Quality-Based Model For Effective and Robust Multi-User Pay-As-You-Go Ontology Matching

Tracking #: 893-2104

Authors: 
Isabel Cruz
Francesco Loprete
Matteo Palmonari
Cosmin Stroe1
Aynaz Taheri

Responsible editor: 
Guest Editors EKAW 2014 Schlobach Janowicz

Submission type: 
Full Paper
Abstract: 
Using a pay-as-you-go strategy, we allow for a community of users to validate mappings obtained by an automatic ontology matching system using consensus for each mapping. The ultimate objectives are effectiveness—improving the quality of the obtained alignment (set of mappings) measured in terms of F-measure as a function of the number of user interactions—and robustness—making the system as much as possible impervious to user validation errors.

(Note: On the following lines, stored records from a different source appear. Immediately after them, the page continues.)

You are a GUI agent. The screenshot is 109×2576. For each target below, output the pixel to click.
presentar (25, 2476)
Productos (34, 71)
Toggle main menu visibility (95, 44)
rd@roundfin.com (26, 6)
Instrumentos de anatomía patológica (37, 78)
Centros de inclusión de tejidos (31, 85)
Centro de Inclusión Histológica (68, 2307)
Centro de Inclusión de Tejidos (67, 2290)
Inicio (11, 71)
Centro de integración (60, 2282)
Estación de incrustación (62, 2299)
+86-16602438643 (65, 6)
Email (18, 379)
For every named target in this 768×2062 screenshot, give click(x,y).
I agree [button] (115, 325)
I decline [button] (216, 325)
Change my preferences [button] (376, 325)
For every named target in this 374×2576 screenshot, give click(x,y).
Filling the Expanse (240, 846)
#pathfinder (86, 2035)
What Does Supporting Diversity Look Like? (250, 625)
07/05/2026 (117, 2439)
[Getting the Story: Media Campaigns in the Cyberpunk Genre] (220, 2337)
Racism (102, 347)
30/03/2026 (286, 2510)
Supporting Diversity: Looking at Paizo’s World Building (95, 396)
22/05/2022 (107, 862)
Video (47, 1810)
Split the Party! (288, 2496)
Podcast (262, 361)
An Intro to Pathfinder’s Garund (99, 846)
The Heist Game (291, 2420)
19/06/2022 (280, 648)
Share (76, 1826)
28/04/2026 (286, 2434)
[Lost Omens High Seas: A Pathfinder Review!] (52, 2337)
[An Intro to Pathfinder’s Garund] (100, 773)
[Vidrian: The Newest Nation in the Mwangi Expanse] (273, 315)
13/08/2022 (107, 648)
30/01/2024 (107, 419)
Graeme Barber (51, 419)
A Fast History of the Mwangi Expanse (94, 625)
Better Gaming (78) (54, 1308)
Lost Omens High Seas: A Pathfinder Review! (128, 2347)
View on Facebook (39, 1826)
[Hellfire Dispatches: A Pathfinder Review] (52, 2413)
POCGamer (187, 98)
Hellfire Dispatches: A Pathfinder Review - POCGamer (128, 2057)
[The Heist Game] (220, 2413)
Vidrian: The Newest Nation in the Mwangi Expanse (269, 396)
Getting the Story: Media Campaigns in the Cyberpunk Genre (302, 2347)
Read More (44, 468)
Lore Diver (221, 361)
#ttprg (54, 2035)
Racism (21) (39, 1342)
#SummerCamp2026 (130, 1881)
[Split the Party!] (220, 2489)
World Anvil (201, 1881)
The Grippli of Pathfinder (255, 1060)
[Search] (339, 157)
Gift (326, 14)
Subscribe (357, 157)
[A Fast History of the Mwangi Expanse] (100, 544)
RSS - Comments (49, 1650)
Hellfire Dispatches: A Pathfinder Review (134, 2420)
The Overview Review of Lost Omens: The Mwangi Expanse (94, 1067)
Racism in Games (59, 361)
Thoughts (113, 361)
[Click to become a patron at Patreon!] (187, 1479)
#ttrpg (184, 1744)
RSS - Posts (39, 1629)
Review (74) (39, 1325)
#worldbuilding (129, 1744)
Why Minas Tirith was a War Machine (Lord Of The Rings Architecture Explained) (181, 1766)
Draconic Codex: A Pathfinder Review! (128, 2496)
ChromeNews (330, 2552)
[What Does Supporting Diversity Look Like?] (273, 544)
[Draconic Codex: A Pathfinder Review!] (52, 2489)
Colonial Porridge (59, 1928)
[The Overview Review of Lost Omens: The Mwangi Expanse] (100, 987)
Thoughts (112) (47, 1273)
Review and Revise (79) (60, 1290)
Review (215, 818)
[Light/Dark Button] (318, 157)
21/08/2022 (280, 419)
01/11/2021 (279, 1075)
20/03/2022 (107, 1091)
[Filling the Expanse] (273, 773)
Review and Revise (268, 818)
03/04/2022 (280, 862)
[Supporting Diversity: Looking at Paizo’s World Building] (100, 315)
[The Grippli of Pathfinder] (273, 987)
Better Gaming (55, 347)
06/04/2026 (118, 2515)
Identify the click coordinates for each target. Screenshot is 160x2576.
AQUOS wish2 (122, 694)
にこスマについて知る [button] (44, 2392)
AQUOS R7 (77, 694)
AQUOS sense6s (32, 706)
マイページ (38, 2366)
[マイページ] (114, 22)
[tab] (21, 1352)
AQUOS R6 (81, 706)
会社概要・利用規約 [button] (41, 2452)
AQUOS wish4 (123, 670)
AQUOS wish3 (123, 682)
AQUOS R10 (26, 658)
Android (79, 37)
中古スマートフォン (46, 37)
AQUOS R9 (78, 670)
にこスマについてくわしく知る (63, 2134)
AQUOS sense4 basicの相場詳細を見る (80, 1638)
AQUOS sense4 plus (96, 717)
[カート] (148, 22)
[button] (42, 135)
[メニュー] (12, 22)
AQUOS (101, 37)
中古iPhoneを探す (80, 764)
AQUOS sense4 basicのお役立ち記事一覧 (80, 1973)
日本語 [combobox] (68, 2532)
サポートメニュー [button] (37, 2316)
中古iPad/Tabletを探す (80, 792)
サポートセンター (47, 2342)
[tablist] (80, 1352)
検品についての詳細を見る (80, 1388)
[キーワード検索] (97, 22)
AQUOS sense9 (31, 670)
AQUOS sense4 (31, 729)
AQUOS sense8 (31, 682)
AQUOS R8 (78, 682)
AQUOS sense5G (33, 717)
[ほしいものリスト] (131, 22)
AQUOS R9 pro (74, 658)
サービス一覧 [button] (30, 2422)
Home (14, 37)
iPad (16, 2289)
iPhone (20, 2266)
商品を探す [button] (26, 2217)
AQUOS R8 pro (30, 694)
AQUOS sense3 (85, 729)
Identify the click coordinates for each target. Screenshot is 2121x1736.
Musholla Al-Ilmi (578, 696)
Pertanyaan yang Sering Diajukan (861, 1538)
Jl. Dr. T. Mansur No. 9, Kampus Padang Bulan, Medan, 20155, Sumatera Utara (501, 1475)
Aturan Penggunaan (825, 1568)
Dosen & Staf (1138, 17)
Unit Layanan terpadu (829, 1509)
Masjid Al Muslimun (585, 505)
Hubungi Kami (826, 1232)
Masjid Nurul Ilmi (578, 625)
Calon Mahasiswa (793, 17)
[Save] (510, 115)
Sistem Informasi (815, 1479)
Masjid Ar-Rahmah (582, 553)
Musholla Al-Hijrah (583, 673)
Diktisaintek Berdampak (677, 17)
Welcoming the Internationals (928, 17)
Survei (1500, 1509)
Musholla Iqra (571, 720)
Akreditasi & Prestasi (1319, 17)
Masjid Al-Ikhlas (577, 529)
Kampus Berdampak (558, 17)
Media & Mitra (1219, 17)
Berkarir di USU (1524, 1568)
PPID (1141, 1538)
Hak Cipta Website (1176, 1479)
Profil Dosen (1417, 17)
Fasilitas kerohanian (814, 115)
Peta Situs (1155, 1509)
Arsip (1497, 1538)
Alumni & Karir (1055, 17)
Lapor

Our strategy consisting of two major steps: candidate mapping selection, which ranks mappings based on their perceived quality, so as to present first to the users those mappings with lowest quality, and feedback propagation, which seeks to validate or invalidate those mappings that are perceived to be “similar” to the mappings already presented to the users. The purpose of these two strategies is twofold: achieve greater improvements earlier and minimize overall user interaction. There are three important features of our approach. The first is that we use a dynamic ranking mechanism to adapt to the new conditions after each user interaction, the second is that we may need to present each mapping for validation more than once—revalidation—because of possible user errors, and the third is that we propagate a user’s input on a mapping immediately without first achieving consensus for that mapping. We study extensively the effectiveness and robustness of our approach as several of these parameters change, namely the error and revalidation rates, as a function of the number of iterations, to provide conclusive guidelines for the design and implementation of multi-user feedback ontology matching systems.
Full PDF Version: 
Tags: 
Reviewed

Decision/Status: 
Accept

Solicited Reviews:
Click to Expand/Collapse
Review #1
Anonymous submitted on 07/Apr/2015
Suggestion:
Minor Revision
Review Comment:

I reviewed an earlier version of the this paper for the jopint submission process of EKAW 2014 and the SWJ. Most of my comments on that version are still valid. I therefore included that review below.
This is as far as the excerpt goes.